To help Americans plan for a comfortable retirement without breaking the bank, WalletHub compared more than 180 U.S. cities across 46 key measures of affordability, quality of life, health care and availability of recreational activities. The data set ranges from the cost of living to retired taxpayer-friendliness to the state’s health infrastructure.
|Best Cities to Retire||Worst Cities to Retire|
|1. Orlando, FL||173. Wichita, KS|
|2. Tampa, FL||174. Detroit, MI|
|3. Charleston, SC||175. Jersey City, NJ|
|4. Miami, FL||176. Pearl City, HI|
|5. Fort Lauderdale, FL||177. Baltimore, MD|
|6. Scottsdale, AZ||178. San Bernardino, CA|
|7. Casper, WY||179. Warwick, RI|
|8. Minneapolis, MN||180. Bridgeport, CT|
|9. Jackson, MS||181. Stockton, CA|
|10. Denver, CO||182. Newark, NJ|
Best vs. Worst
- Scottsdale, Arizona, has the highest share of the population aged 65 and older, 23.40 percent, which is 3.2 times higher than in Fontana, California, the city with the lowest at 7.30 percent.
- Brownsville, Texas, has the lowest adjusted cost-of-living index for retirees, 75.78, which is 2.6 times lower than in San Francisco, the city with the highest at 195.86.
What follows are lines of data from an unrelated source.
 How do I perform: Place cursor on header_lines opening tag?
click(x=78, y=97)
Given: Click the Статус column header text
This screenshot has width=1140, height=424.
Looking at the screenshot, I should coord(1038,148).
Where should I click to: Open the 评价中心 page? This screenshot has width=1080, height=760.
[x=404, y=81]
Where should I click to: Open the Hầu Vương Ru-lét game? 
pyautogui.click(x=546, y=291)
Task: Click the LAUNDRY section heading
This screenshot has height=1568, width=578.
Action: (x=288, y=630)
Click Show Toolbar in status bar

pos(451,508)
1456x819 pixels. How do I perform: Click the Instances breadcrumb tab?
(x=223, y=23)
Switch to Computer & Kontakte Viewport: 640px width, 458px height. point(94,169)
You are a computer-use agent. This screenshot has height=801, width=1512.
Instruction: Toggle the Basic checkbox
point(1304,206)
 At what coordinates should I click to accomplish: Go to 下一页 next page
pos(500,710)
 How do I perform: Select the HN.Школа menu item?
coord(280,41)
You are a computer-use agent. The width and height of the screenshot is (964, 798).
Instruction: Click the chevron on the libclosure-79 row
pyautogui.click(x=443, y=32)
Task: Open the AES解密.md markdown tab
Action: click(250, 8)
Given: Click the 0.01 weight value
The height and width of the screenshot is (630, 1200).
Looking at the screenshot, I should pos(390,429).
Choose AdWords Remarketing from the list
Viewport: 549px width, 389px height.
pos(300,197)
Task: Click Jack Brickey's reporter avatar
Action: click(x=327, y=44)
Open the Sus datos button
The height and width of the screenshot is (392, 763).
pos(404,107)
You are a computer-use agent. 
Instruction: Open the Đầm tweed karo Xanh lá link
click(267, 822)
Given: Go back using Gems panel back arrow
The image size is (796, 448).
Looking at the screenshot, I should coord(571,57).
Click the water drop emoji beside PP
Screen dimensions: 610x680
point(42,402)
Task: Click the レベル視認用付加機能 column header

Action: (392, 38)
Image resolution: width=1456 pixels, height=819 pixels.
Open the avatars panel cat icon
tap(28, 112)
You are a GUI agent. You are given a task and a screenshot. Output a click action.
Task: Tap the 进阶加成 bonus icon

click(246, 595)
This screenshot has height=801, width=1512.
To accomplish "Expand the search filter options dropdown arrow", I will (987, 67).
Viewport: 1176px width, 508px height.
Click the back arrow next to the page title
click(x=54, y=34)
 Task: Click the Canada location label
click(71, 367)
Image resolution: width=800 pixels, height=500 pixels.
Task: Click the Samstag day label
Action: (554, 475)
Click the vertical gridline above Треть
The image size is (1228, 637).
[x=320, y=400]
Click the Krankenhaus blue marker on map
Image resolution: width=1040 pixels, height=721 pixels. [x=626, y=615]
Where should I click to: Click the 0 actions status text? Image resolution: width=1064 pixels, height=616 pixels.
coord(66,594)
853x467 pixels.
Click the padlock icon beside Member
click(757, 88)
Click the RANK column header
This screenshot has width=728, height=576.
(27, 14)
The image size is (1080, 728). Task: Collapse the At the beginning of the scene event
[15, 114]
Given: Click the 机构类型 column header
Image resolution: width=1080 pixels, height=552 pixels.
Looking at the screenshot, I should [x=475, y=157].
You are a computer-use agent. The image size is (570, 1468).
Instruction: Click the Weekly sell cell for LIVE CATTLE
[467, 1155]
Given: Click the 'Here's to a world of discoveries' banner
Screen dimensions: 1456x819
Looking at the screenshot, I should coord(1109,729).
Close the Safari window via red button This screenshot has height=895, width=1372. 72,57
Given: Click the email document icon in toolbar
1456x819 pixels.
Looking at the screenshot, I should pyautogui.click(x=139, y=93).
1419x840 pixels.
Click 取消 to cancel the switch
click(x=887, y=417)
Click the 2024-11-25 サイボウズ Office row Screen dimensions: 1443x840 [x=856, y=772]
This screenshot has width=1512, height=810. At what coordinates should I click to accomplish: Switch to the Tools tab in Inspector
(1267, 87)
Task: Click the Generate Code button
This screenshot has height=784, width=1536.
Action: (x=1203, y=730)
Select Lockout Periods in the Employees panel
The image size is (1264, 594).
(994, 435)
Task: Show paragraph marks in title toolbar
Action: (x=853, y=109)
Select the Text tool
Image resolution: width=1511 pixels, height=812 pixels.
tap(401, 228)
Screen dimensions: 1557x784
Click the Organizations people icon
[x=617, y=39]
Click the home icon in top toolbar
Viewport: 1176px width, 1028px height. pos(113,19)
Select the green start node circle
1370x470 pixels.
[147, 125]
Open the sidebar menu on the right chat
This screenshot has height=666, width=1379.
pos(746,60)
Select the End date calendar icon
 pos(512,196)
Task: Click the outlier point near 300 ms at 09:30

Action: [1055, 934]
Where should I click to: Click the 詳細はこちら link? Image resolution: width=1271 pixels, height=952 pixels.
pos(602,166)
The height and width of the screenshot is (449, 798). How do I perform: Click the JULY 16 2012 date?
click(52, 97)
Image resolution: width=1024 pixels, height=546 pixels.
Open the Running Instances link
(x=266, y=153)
- Columbia, Maryland, has the highest share of workers aged 65 and older, 25.43 percent, which is 2.5 times higher than in Detroit, the city with the lowest at 10.05 percent.
- St. Louis has the most home health care facilities (per 100,000 residents), 57.18, which is 29.9 times more than in Fontana, California, the city with the fewest at 1.91.